Then they played, and the lecture became unnecessary. The old songs are narrow and deep — melodies that circle and return, words about pastures, absence, mountains, love — and the students attacked them with the specific joy of teenagers who have decided that the old thing is, against all marketing, the cool thing. A sixteen-year-old played a rubab solo with his eyes shut. A girl of perhaps fourteen sang a verse alone, and one of the teachers turned away to fix something on a shelf that did not need fixing.

Between songs I asked, through our guide, the question I'd been carrying: why do they come? Their friends have phones; the world's whole songbook is in their pockets. The answers were unsentimental. Because my grandfather knew this one. Because nobody else in the world can play it if we don't. Because it sounds like here.

We stayed two hours past the visit our itinerary had budgeted, and the evening ended the way good music evenings end everywhere — instruments passed around, my hopeless attempt at the rubab received with generous laughter, addresses exchanged, one more tea that was three more teas. Outside, the Passu Cones stood in the last light at the end of the lane, as if the landscape itself had been listening at the window.

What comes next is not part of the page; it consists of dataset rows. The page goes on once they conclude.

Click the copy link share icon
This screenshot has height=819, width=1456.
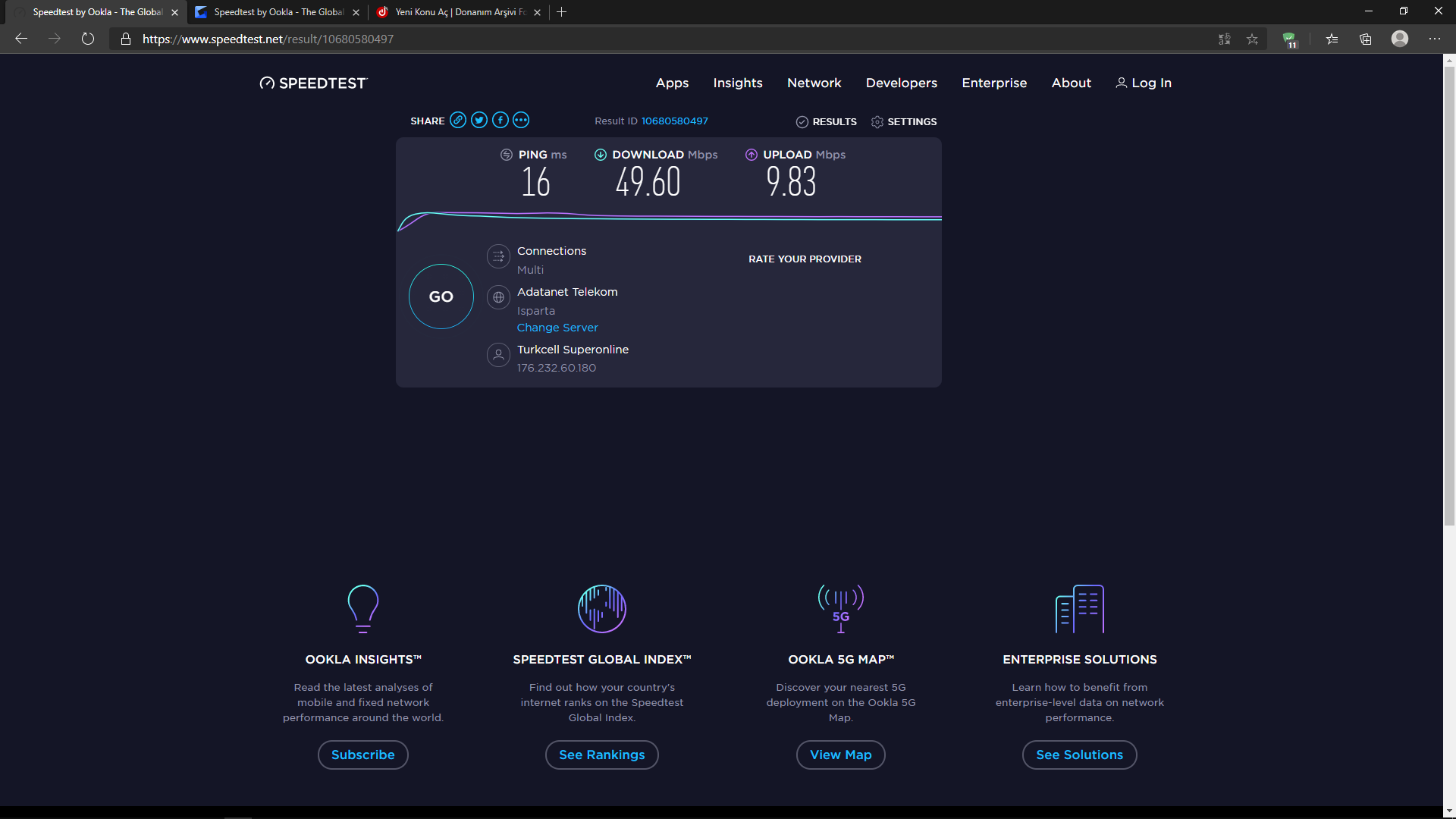458,121
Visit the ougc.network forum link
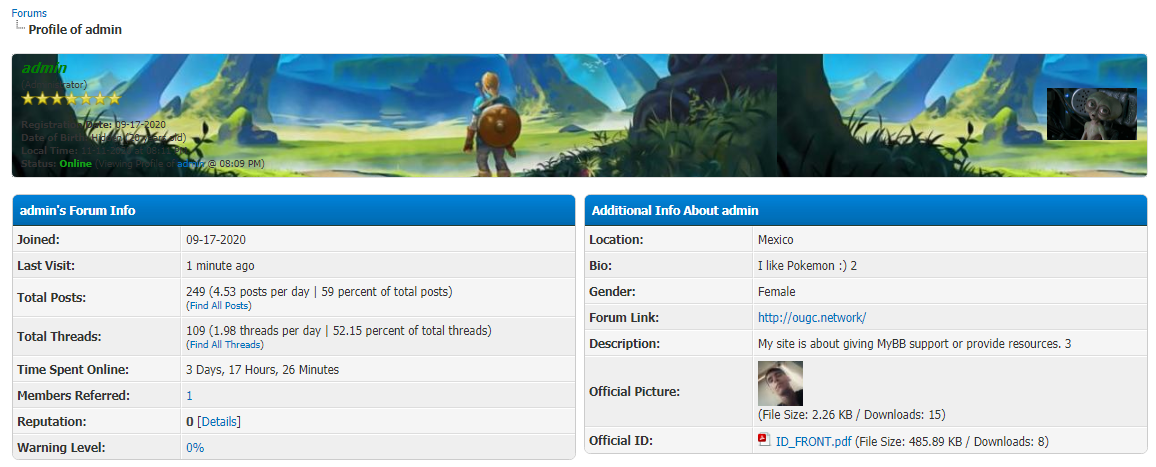 [812, 318]
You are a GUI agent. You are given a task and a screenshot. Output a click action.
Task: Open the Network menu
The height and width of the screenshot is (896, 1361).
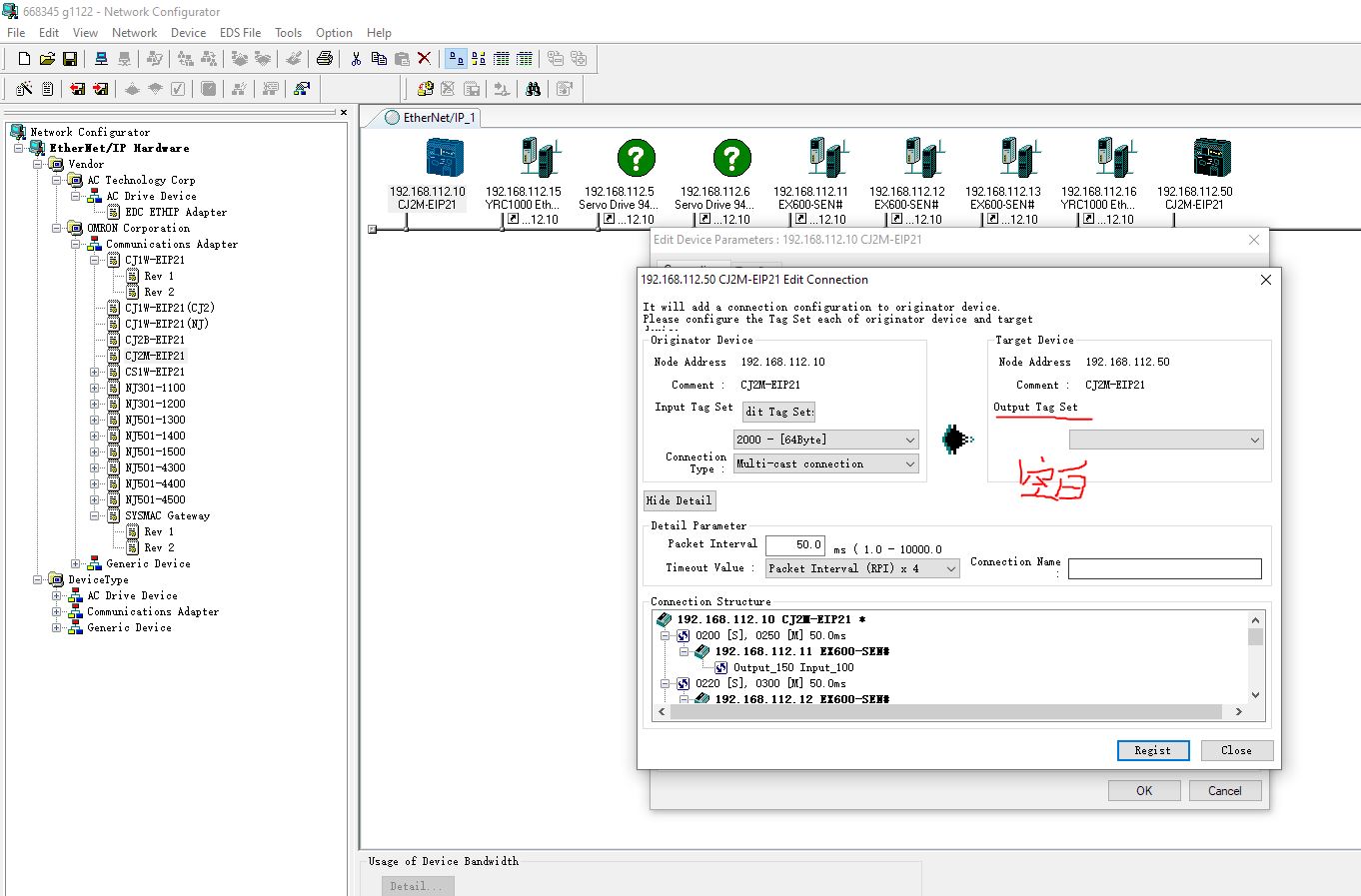(x=134, y=33)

Walking back, our guide said something I have repeated to every musician I know. Tourists come for the mountains, he said, but the mountains don't need anything from us. The songs do. If you find yourself in Gojal of an evening, ask for Bulbulik. Bring ears, leave a donation, and let a teenager show you what six hundred years sounds like when it decides to keep going.

Because nobody else in the world can play it if we don't. Because it sounds like here.